Liquidity and Capital Resources

The Company had cash and cash equivalents of $2,016,000 at July 2, 1995 of which
$100,000 was restricted. In addition, the Company currently has a $2.75 million
line of credit facility with its bank. The facility includes a sub-line for
letters of credit of $750,000. Other than for the letter of credit issued in the
amount of $629,000, there were no other borrowings outstanding under the line of
credit. Borrowings under the line are secured by the Company's accounts
receivable and inventories. The credit facility expires on June 30, 1996.

                                       10

<PAGE>

Net cash used in operating activities was $1,381,000 for the first six months of
1995 compared to cash provided by operating activities of $110,000 for the first
six months of 1994. The decrease in cash provided by operating activities is the
result of the increase in the net loss incurred and the higher investment in
inventories, partially offset by an increase in accounts payable and accrued
expenses.

Net cash used in investing activities was $524,000 and $521,000 in the first six
months of 1995 and 1994, respectively.

Net cash used in financing activities was $222,000 and $317,000 in the first six
months of 1995 and 1994, respectively.

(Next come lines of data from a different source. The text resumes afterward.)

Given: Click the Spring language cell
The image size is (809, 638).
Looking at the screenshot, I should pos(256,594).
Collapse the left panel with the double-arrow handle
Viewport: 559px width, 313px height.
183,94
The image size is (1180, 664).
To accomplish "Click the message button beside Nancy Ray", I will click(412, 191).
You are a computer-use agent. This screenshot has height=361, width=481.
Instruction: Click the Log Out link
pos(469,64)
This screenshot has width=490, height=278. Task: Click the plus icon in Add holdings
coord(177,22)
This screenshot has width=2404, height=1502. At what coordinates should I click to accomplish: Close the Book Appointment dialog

The reduction was due primarily to lower
principal payments on the Company's outstanding debt.

Management anticipates capital expenditures of approximately $300,000 in 1995,
of which $255,000 was spent in the first six months. The capital expenditures
are mainly for manufacturing and research and development needs and for sales
demonstration lasers. The Company is not contractually committed to spend the
balance of its estimated capital expenditures. Investment in patents (primarily
litigation costs) is anticipated to be approximately $400,000 in 1995, of which
$119,000 was incurred in the first six months. Management believes that its
current cash position, cash provided by operations as affected by the reduction
in force and associated expense reductions, and other financing alternatives
will be sufficient for these expenditures.

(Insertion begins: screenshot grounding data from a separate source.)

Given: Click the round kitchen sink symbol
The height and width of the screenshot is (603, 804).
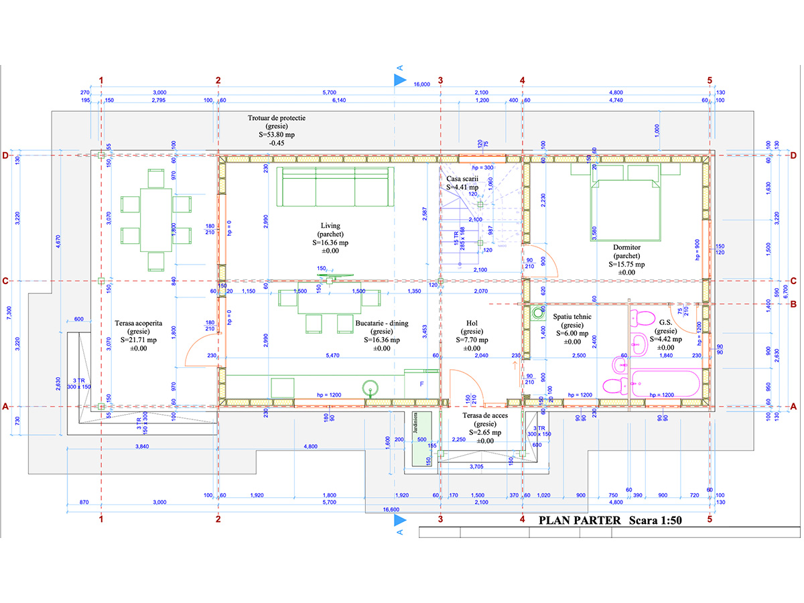Looking at the screenshot, I should [369, 387].
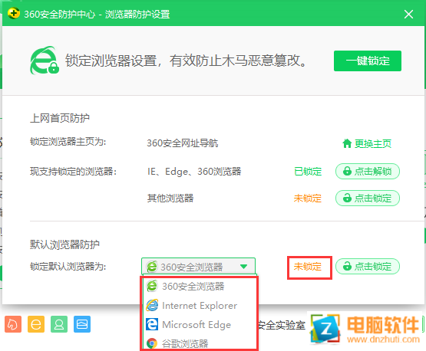Select 360安全浏览器 from dropdown list
This screenshot has height=351, width=426.
(200, 286)
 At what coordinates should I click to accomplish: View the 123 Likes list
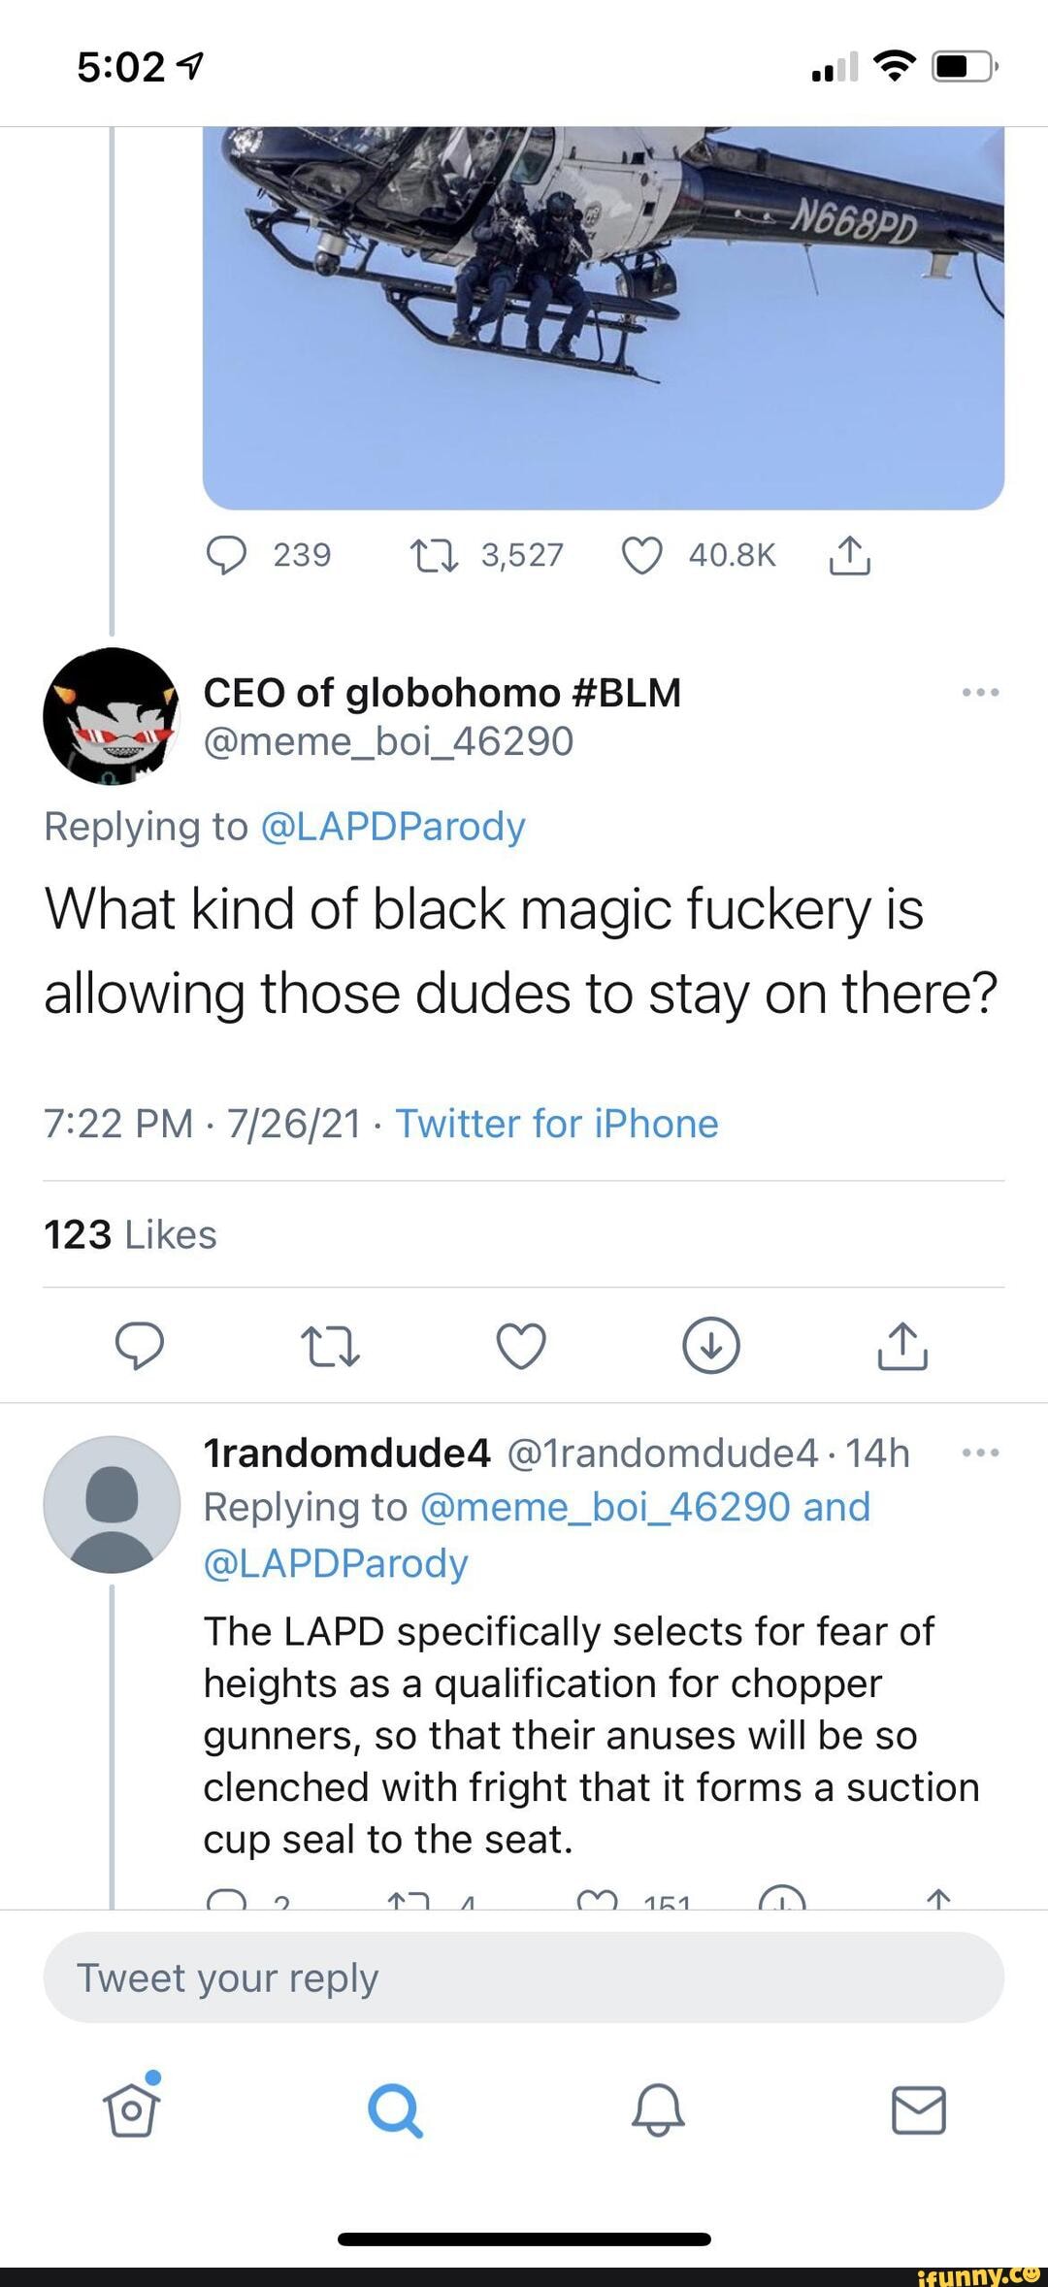131,1234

In addition to the actions taken at the end of the second quarter of 1995 to
reduce cash expenditure levels, the Company is negotiating with certain outside
legal counsel terms relating to a significant portion of legal costs that have
been and will be incurred relating to several outstanding lawsuits. The terms
will defer payment of those costs through notes payable, which will be payable
out of, and secured by, any damage awards from the Laser Industries litigation
and/or the litigation with C.R. Bard.

Management believes that inflation has not had a material effect on operations.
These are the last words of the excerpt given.